### [WORK REQUIRED]
Copy every one of the entries below line for line, changing nothing.

Click-target data
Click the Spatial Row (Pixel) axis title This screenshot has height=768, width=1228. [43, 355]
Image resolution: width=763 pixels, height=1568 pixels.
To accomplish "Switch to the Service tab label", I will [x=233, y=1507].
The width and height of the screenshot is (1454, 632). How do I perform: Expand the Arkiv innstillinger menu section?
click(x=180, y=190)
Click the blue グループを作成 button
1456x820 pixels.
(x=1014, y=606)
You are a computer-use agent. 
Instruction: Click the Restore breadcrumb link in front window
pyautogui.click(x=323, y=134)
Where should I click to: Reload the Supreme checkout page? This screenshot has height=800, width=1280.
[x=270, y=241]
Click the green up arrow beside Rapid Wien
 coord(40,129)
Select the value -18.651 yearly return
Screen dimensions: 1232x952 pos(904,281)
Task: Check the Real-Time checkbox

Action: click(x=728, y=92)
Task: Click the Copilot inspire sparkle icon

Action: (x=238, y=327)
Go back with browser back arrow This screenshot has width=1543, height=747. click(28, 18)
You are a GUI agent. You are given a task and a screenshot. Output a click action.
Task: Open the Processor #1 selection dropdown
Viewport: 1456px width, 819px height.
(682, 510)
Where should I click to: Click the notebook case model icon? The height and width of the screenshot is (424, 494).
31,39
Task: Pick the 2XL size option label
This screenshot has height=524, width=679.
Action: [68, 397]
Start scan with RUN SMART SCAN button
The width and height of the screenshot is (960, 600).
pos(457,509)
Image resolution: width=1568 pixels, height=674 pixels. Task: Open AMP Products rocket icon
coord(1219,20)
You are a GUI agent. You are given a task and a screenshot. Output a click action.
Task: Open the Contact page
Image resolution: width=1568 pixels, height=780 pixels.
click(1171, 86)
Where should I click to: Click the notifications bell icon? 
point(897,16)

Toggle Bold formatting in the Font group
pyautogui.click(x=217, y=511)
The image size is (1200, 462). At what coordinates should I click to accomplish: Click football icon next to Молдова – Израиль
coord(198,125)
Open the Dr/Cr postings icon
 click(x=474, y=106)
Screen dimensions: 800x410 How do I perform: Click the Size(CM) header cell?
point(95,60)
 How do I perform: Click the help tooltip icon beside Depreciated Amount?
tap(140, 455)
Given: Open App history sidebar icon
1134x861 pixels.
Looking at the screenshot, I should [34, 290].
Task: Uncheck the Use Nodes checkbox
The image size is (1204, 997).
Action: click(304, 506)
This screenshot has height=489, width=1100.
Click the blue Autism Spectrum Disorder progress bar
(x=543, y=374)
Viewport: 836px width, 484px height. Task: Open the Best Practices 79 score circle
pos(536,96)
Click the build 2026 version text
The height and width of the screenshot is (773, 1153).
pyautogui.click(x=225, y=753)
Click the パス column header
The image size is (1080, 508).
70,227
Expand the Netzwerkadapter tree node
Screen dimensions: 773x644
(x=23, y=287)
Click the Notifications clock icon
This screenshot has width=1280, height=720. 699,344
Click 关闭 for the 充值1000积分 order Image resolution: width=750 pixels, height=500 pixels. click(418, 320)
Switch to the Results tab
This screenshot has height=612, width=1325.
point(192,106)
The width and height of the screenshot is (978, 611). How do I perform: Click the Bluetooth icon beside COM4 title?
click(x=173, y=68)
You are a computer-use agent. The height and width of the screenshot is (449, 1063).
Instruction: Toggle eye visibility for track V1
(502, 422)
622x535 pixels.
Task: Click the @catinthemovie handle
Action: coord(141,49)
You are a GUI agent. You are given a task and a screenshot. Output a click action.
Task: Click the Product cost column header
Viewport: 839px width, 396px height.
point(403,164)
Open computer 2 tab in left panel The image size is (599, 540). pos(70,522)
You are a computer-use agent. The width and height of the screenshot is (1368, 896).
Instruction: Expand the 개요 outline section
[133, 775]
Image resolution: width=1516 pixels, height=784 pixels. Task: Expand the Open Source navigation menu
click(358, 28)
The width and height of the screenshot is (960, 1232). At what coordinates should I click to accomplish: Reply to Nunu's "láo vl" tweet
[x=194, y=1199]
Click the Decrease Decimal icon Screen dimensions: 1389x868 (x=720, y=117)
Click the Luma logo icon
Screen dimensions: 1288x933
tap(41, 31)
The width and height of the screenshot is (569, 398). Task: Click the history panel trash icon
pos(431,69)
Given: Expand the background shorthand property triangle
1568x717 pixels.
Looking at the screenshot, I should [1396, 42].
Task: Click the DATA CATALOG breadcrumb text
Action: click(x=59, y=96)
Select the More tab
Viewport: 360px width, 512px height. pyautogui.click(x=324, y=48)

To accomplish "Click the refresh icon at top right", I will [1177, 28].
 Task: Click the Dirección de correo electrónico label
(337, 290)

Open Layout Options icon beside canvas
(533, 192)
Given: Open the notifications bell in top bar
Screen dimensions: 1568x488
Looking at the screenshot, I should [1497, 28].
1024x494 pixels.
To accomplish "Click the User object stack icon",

### [SOLUTION TO THIS PROBLEM]
Click the Spatial Row (Pixel) axis title This screenshot has height=768, width=1228. [43, 355]
Image resolution: width=763 pixels, height=1568 pixels.
To accomplish "Switch to the Service tab label", I will [x=233, y=1507].
The width and height of the screenshot is (1454, 632). How do I perform: Expand the Arkiv innstillinger menu section?
click(x=180, y=190)
Click the blue グループを作成 button
1456x820 pixels.
(x=1014, y=606)
You are a computer-use agent. 
Instruction: Click the Restore breadcrumb link in front window
pyautogui.click(x=323, y=134)
Where should I click to: Reload the Supreme checkout page? This screenshot has height=800, width=1280.
[x=270, y=241]
Click the green up arrow beside Rapid Wien
 coord(40,129)
Select the value -18.651 yearly return
Screen dimensions: 1232x952 pos(904,281)
Task: Check the Real-Time checkbox

Action: click(x=728, y=92)
Task: Click the Copilot inspire sparkle icon

Action: (x=238, y=327)
Go back with browser back arrow This screenshot has width=1543, height=747. click(28, 18)
You are a GUI agent. You are given a task and a screenshot. Output a click action.
Task: Open the Processor #1 selection dropdown
Viewport: 1456px width, 819px height.
(682, 510)
Where should I click to: Click the notebook case model icon? The height and width of the screenshot is (424, 494).
31,39
Task: Pick the 2XL size option label
This screenshot has height=524, width=679.
Action: [68, 397]
Start scan with RUN SMART SCAN button
The width and height of the screenshot is (960, 600).
pos(457,509)
Image resolution: width=1568 pixels, height=674 pixels. Task: Open AMP Products rocket icon
coord(1219,20)
You are a GUI agent. You are given a task and a screenshot. Output a click action.
Task: Open the Contact page
Image resolution: width=1568 pixels, height=780 pixels.
click(1171, 86)
Where should I click to: Click the notifications bell icon? 
point(897,16)

Toggle Bold formatting in the Font group
pyautogui.click(x=217, y=511)
The image size is (1200, 462). At what coordinates should I click to accomplish: Click football icon next to Молдова – Израиль
coord(198,125)
Open the Dr/Cr postings icon
 click(x=474, y=106)
Screen dimensions: 800x410 How do I perform: Click the Size(CM) header cell?
point(95,60)
 How do I perform: Click the help tooltip icon beside Depreciated Amount?
tap(140, 455)
Given: Open App history sidebar icon
1134x861 pixels.
Looking at the screenshot, I should [34, 290].
Task: Uncheck the Use Nodes checkbox
The image size is (1204, 997).
Action: click(304, 506)
This screenshot has height=489, width=1100.
Click the blue Autism Spectrum Disorder progress bar
(x=543, y=374)
Viewport: 836px width, 484px height. Task: Open the Best Practices 79 score circle
pos(536,96)
Click the build 2026 version text
The height and width of the screenshot is (773, 1153).
pyautogui.click(x=225, y=753)
Click the パス column header
The image size is (1080, 508).
70,227
Expand the Netzwerkadapter tree node
Screen dimensions: 773x644
(x=23, y=287)
Click the Notifications clock icon
This screenshot has width=1280, height=720. 699,344
Click 关闭 for the 充值1000积分 order Image resolution: width=750 pixels, height=500 pixels. click(418, 320)
Switch to the Results tab
This screenshot has height=612, width=1325.
point(192,106)
The width and height of the screenshot is (978, 611). How do I perform: Click the Bluetooth icon beside COM4 title?
click(x=173, y=68)
You are a computer-use agent. The height and width of the screenshot is (449, 1063).
Instruction: Toggle eye visibility for track V1
(502, 422)
622x535 pixels.
Task: Click the @catinthemovie handle
Action: coord(141,49)
You are a GUI agent. You are given a task and a screenshot. Output a click action.
Task: Click the Product cost column header
Viewport: 839px width, 396px height.
point(403,164)
Open computer 2 tab in left panel The image size is (599, 540). pos(70,522)
You are a computer-use agent. The width and height of the screenshot is (1368, 896).
Instruction: Expand the 개요 outline section
[133, 775]
Image resolution: width=1516 pixels, height=784 pixels. Task: Expand the Open Source navigation menu
click(358, 28)
The width and height of the screenshot is (960, 1232). At what coordinates should I click to accomplish: Reply to Nunu's "láo vl" tweet
[x=194, y=1199]
Click the Decrease Decimal icon Screen dimensions: 1389x868 (x=720, y=117)
Click the Luma logo icon
Screen dimensions: 1288x933
tap(41, 31)
The width and height of the screenshot is (569, 398). Task: Click the history panel trash icon
pos(431,69)
Given: Expand the background shorthand property triangle
1568x717 pixels.
Looking at the screenshot, I should [1396, 42].
Task: Click the DATA CATALOG breadcrumb text
Action: click(x=59, y=96)
Select the More tab
Viewport: 360px width, 512px height. pyautogui.click(x=324, y=48)

To accomplish "Click the refresh icon at top right", I will [1177, 28].
 Task: Click the Dirección de correo electrónico label
(337, 290)

Open Layout Options icon beside canvas
(533, 192)
Given: Open the notifications bell in top bar
Screen dimensions: 1568x488
Looking at the screenshot, I should [1497, 28].
1024x494 pixels.
To accomplish "Click the User object stack icon",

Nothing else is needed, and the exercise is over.